REQUIREMENT: Your output should be the complete listing, repeated exactly.

ENTRIES SUPPLIED:
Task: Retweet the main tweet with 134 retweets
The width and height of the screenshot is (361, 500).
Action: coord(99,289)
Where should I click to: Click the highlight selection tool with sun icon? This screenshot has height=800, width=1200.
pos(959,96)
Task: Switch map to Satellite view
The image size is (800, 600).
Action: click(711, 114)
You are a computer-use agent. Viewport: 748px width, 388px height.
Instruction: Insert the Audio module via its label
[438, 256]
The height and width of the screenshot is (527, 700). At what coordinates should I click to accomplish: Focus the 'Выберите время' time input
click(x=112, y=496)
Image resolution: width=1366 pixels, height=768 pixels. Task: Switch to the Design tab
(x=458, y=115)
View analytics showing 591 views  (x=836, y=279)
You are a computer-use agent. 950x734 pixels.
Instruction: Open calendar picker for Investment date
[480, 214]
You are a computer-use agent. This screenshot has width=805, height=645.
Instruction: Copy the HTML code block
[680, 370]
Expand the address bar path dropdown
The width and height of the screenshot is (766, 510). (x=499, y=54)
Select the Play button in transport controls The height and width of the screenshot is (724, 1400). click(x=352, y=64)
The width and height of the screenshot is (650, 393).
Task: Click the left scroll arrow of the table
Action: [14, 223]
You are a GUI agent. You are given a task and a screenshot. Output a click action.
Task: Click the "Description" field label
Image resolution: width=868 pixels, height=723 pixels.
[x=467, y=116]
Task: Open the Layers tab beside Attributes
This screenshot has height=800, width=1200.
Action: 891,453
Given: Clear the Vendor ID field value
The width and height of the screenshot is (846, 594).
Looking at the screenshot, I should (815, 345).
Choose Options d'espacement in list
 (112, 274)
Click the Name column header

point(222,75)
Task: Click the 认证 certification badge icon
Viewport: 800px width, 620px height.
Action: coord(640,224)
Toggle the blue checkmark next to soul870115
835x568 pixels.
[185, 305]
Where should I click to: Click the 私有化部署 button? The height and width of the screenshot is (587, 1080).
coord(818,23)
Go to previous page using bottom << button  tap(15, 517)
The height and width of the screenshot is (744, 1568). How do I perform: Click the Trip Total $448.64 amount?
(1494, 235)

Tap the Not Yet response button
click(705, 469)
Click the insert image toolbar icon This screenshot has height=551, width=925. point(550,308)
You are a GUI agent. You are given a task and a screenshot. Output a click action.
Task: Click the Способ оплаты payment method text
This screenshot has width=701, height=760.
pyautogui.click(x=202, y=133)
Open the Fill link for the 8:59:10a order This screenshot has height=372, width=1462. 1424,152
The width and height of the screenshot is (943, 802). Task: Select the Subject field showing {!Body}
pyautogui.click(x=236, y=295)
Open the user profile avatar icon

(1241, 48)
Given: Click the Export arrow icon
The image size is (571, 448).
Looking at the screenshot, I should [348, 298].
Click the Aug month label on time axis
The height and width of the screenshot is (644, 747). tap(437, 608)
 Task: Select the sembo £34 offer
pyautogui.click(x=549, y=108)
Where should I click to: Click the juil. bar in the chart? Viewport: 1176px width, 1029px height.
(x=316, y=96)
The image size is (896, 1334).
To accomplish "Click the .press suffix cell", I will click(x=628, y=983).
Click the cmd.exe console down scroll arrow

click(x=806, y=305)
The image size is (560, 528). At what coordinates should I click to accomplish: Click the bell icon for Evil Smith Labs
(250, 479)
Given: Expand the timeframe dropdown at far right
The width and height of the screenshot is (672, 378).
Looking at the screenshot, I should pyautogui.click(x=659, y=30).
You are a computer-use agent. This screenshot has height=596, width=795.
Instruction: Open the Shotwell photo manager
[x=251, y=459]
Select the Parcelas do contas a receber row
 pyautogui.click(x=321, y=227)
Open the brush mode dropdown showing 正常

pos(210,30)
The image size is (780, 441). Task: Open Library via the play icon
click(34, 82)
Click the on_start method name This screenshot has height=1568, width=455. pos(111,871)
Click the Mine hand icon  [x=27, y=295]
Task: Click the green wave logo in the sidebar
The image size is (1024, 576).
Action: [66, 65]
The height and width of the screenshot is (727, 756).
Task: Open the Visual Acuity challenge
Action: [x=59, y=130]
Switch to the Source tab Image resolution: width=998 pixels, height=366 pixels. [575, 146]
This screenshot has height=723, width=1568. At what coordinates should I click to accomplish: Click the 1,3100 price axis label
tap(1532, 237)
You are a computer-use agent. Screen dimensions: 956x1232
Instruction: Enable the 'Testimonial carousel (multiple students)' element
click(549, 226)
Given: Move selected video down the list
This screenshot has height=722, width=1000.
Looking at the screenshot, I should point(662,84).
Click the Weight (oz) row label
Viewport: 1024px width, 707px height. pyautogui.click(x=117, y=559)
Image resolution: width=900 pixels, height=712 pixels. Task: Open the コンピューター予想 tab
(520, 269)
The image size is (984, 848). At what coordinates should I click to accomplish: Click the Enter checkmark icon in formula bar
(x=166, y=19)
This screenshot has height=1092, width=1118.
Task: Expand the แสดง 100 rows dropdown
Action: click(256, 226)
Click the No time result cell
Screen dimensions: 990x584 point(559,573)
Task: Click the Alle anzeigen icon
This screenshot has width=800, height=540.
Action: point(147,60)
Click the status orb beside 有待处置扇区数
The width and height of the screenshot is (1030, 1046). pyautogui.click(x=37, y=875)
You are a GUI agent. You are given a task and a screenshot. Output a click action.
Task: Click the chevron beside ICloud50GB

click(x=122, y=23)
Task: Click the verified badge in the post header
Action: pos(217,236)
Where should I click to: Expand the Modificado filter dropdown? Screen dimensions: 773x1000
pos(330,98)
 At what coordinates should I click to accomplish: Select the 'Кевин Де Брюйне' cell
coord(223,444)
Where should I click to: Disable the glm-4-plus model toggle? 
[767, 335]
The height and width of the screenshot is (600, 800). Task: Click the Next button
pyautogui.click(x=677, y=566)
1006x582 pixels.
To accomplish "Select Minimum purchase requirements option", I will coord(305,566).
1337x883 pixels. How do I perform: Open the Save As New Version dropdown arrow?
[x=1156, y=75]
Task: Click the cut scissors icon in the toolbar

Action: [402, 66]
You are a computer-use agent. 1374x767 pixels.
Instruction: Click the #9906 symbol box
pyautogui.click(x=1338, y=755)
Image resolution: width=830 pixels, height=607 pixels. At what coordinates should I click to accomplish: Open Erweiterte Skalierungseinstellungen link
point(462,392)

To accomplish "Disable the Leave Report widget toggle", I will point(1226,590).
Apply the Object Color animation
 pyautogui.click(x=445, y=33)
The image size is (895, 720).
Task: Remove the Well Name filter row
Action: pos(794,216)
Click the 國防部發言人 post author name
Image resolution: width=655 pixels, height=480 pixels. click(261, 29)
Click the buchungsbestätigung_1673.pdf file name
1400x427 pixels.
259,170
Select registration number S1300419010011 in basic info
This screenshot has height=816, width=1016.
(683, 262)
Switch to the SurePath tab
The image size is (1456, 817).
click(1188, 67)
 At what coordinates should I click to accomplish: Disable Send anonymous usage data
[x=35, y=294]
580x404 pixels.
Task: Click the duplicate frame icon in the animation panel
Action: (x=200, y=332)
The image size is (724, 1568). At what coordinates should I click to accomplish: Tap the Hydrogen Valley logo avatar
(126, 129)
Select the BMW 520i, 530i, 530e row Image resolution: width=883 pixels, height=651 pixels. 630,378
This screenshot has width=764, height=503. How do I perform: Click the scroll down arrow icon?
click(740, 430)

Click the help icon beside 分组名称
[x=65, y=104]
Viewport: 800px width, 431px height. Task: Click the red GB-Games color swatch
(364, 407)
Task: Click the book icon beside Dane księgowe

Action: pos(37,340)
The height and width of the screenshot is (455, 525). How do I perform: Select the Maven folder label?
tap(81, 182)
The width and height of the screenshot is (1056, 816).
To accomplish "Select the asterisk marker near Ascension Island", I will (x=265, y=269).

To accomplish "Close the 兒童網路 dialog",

ANSWER FOR THIS EXERCISE:
Task: Retweet the main tweet with 134 retweets
The width and height of the screenshot is (361, 500).
Action: coord(99,289)
Where should I click to: Click the highlight selection tool with sun icon? This screenshot has height=800, width=1200.
pos(959,96)
Task: Switch map to Satellite view
The image size is (800, 600).
Action: click(711, 114)
You are a computer-use agent. Viewport: 748px width, 388px height.
Instruction: Insert the Audio module via its label
[438, 256]
The height and width of the screenshot is (527, 700). At what coordinates should I click to accomplish: Focus the 'Выберите время' time input
click(x=112, y=496)
Image resolution: width=1366 pixels, height=768 pixels. Task: Switch to the Design tab
(x=458, y=115)
View analytics showing 591 views  (x=836, y=279)
You are a computer-use agent. 950x734 pixels.
Instruction: Open calendar picker for Investment date
[480, 214]
You are a computer-use agent. This screenshot has width=805, height=645.
Instruction: Copy the HTML code block
[680, 370]
Expand the address bar path dropdown
The width and height of the screenshot is (766, 510). (x=499, y=54)
Select the Play button in transport controls The height and width of the screenshot is (724, 1400). click(x=352, y=64)
The width and height of the screenshot is (650, 393).
Task: Click the left scroll arrow of the table
Action: [14, 223]
You are a GUI agent. You are given a task and a screenshot. Output a click action.
Task: Click the "Description" field label
Image resolution: width=868 pixels, height=723 pixels.
[x=467, y=116]
Task: Open the Layers tab beside Attributes
This screenshot has height=800, width=1200.
Action: 891,453
Given: Clear the Vendor ID field value
The width and height of the screenshot is (846, 594).
Looking at the screenshot, I should (815, 345).
Choose Options d'espacement in list
 (112, 274)
Click the Name column header

point(222,75)
Task: Click the 认证 certification badge icon
Viewport: 800px width, 620px height.
Action: coord(640,224)
Toggle the blue checkmark next to soul870115
835x568 pixels.
[185, 305]
Where should I click to: Click the 私有化部署 button? The height and width of the screenshot is (587, 1080).
coord(818,23)
Go to previous page using bottom << button  tap(15, 517)
The height and width of the screenshot is (744, 1568). How do I perform: Click the Trip Total $448.64 amount?
(1494, 235)

Tap the Not Yet response button
click(705, 469)
Click the insert image toolbar icon This screenshot has height=551, width=925. point(550,308)
You are a GUI agent. You are given a task and a screenshot. Output a click action.
Task: Click the Способ оплаты payment method text
This screenshot has width=701, height=760.
pyautogui.click(x=202, y=133)
Open the Fill link for the 8:59:10a order This screenshot has height=372, width=1462. 1424,152
The width and height of the screenshot is (943, 802). Task: Select the Subject field showing {!Body}
pyautogui.click(x=236, y=295)
Open the user profile avatar icon

(1241, 48)
Given: Click the Export arrow icon
The image size is (571, 448).
Looking at the screenshot, I should [348, 298].
Click the Aug month label on time axis
The height and width of the screenshot is (644, 747). tap(437, 608)
 Task: Select the sembo £34 offer
pyautogui.click(x=549, y=108)
Where should I click to: Click the juil. bar in the chart? Viewport: 1176px width, 1029px height.
(x=316, y=96)
The image size is (896, 1334).
To accomplish "Click the .press suffix cell", I will click(x=628, y=983).
Click the cmd.exe console down scroll arrow

click(x=806, y=305)
The image size is (560, 528). At what coordinates should I click to accomplish: Click the bell icon for Evil Smith Labs
(250, 479)
Given: Expand the timeframe dropdown at far right
The width and height of the screenshot is (672, 378).
Looking at the screenshot, I should pyautogui.click(x=659, y=30).
You are a computer-use agent. This screenshot has height=596, width=795.
Instruction: Open the Shotwell photo manager
[x=251, y=459]
Select the Parcelas do contas a receber row
 pyautogui.click(x=321, y=227)
Open the brush mode dropdown showing 正常

pos(210,30)
The image size is (780, 441). Task: Open Library via the play icon
click(34, 82)
Click the on_start method name This screenshot has height=1568, width=455. pos(111,871)
Click the Mine hand icon  [x=27, y=295]
Task: Click the green wave logo in the sidebar
The image size is (1024, 576).
Action: [66, 65]
The height and width of the screenshot is (727, 756).
Task: Open the Visual Acuity challenge
Action: [x=59, y=130]
Switch to the Source tab Image resolution: width=998 pixels, height=366 pixels. [575, 146]
This screenshot has height=723, width=1568. At what coordinates should I click to accomplish: Click the 1,3100 price axis label
tap(1532, 237)
You are a computer-use agent. Screen dimensions: 956x1232
Instruction: Enable the 'Testimonial carousel (multiple students)' element
click(549, 226)
Given: Move selected video down the list
This screenshot has height=722, width=1000.
Looking at the screenshot, I should point(662,84).
Click the Weight (oz) row label
Viewport: 1024px width, 707px height. pyautogui.click(x=117, y=559)
Image resolution: width=900 pixels, height=712 pixels. Task: Open the コンピューター予想 tab
(520, 269)
The image size is (984, 848). At what coordinates should I click to accomplish: Click the Enter checkmark icon in formula bar
(x=166, y=19)
This screenshot has height=1092, width=1118.
Task: Expand the แสดง 100 rows dropdown
Action: click(256, 226)
Click the No time result cell
Screen dimensions: 990x584 point(559,573)
Task: Click the Alle anzeigen icon
This screenshot has width=800, height=540.
Action: point(147,60)
Click the status orb beside 有待处置扇区数
The width and height of the screenshot is (1030, 1046). pyautogui.click(x=37, y=875)
You are a GUI agent. You are given a task and a screenshot. Output a click action.
Task: Click the chevron beside ICloud50GB

click(x=122, y=23)
Task: Click the verified badge in the post header
Action: pos(217,236)
Where should I click to: Expand the Modificado filter dropdown? Screen dimensions: 773x1000
pos(330,98)
 At what coordinates should I click to accomplish: Select the 'Кевин Де Брюйне' cell
coord(223,444)
Where should I click to: Disable the glm-4-plus model toggle? 
[767, 335]
The height and width of the screenshot is (600, 800). Task: Click the Next button
pyautogui.click(x=677, y=566)
1006x582 pixels.
To accomplish "Select Minimum purchase requirements option", I will coord(305,566).
1337x883 pixels. How do I perform: Open the Save As New Version dropdown arrow?
[x=1156, y=75]
Task: Click the cut scissors icon in the toolbar

Action: [402, 66]
You are a computer-use agent. 1374x767 pixels.
Instruction: Click the #9906 symbol box
pyautogui.click(x=1338, y=755)
Image resolution: width=830 pixels, height=607 pixels. At what coordinates should I click to accomplish: Open Erweiterte Skalierungseinstellungen link
point(462,392)

To accomplish "Disable the Leave Report widget toggle", I will point(1226,590).
Apply the Object Color animation
 pyautogui.click(x=445, y=33)
The image size is (895, 720).
Task: Remove the Well Name filter row
Action: pos(794,216)
Click the 國防部發言人 post author name
Image resolution: width=655 pixels, height=480 pixels. click(261, 29)
Click the buchungsbestätigung_1673.pdf file name
1400x427 pixels.
259,170
Select registration number S1300419010011 in basic info
This screenshot has height=816, width=1016.
(683, 262)
Switch to the SurePath tab
The image size is (1456, 817).
click(1188, 67)
 At what coordinates should I click to accomplish: Disable Send anonymous usage data
[x=35, y=294]
580x404 pixels.
Task: Click the duplicate frame icon in the animation panel
Action: (x=200, y=332)
The image size is (724, 1568). At what coordinates should I click to accomplish: Tap the Hydrogen Valley logo avatar
(126, 129)
Select the BMW 520i, 530i, 530e row Image resolution: width=883 pixels, height=651 pixels. 630,378
This screenshot has width=764, height=503. How do I perform: Click the scroll down arrow icon?
click(740, 430)

Click the help icon beside 分组名称
[x=65, y=104]
Viewport: 800px width, 431px height. Task: Click the red GB-Games color swatch
(364, 407)
Task: Click the book icon beside Dane księgowe

Action: pos(37,340)
The height and width of the screenshot is (455, 525). How do I perform: Select the Maven folder label?
tap(81, 182)
The width and height of the screenshot is (1056, 816).
To accomplish "Select the asterisk marker near Ascension Island", I will (x=265, y=269).

To accomplish "Close the 兒童網路 dialog",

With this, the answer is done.